INPUT:
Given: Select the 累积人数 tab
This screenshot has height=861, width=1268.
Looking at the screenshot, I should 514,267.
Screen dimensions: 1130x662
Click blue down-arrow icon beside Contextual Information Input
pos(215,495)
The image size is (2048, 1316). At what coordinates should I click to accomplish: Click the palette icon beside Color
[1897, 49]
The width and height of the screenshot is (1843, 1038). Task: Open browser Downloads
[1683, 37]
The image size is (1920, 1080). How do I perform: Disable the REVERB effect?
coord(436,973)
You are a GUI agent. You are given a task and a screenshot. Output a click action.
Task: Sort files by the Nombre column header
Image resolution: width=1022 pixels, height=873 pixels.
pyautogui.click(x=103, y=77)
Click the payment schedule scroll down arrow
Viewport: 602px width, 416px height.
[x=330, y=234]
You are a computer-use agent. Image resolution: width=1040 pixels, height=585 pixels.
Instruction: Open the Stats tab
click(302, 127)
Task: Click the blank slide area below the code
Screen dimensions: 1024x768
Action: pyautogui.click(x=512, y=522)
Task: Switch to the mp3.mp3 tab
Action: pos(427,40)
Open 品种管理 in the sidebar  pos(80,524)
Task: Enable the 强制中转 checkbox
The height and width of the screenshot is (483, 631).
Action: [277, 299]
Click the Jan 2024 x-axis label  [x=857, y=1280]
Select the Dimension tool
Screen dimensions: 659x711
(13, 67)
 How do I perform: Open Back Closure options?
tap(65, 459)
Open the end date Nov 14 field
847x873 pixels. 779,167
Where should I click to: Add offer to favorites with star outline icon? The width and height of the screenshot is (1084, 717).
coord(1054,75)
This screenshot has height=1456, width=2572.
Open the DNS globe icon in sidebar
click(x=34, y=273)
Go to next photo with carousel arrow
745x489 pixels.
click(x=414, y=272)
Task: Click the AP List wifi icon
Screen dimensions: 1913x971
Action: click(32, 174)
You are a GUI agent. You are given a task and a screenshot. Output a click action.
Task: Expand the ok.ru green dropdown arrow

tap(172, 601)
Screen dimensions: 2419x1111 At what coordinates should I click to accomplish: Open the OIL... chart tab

SET PROBLEM: Render every line of the records above as a numbered list, leaving out blank lines.

THE ANSWER:
1. Given: Select the 累积人数 tab
2. This screenshot has height=861, width=1268.
3. Looking at the screenshot, I should 514,267.
4. Screen dimensions: 1130x662
5. Click blue down-arrow icon beside Contextual Information Input
6. pos(215,495)
7. The image size is (2048, 1316). At what coordinates should I click to accomplish: Click the palette icon beside Color
8. [1897, 49]
9. The width and height of the screenshot is (1843, 1038). Task: Open browser Downloads
10. [1683, 37]
11. The image size is (1920, 1080). How do I perform: Disable the REVERB effect?
12. coord(436,973)
13. You are a GUI agent. You are given a task and a screenshot. Output a click action.
14. Task: Sort files by the Nombre column header
15. Image resolution: width=1022 pixels, height=873 pixels.
16. pyautogui.click(x=103, y=77)
17. Click the payment schedule scroll down arrow
18. Viewport: 602px width, 416px height.
19. [x=330, y=234]
20. You are a computer-use agent. Image resolution: width=1040 pixels, height=585 pixels.
21. Instruction: Open the Stats tab
22. click(302, 127)
23. Task: Click the blank slide area below the code
24. Screen dimensions: 1024x768
25. Action: pyautogui.click(x=512, y=522)
26. Task: Switch to the mp3.mp3 tab
27. Action: pos(427,40)
28. Open 品种管理 in the sidebar  pos(80,524)
29. Task: Enable the 强制中转 checkbox
30. The height and width of the screenshot is (483, 631).
31. Action: [277, 299]
32. Click the Jan 2024 x-axis label  [x=857, y=1280]
33. Select the Dimension tool
34. Screen dimensions: 659x711
35. (13, 67)
36.  How do I perform: Open Back Closure options?
37. tap(65, 459)
38. Open the end date Nov 14 field
39. 847x873 pixels. 779,167
40. Where should I click to: Add offer to favorites with star outline icon? The width and height of the screenshot is (1084, 717).
41. coord(1054,75)
42. This screenshot has height=1456, width=2572.
43. Open the DNS globe icon in sidebar
44. click(x=34, y=273)
45. Go to next photo with carousel arrow
46. 745x489 pixels.
47. click(x=414, y=272)
48. Task: Click the AP List wifi icon
49. Screen dimensions: 1913x971
50. Action: click(32, 174)
51. You are a GUI agent. You are given a task and a screenshot. Output a click action.
52. Task: Expand the ok.ru green dropdown arrow
53. tap(172, 601)
54. Screen dimensions: 2419x1111 At what coordinates should I click to accomplish: Open the OIL... chart tab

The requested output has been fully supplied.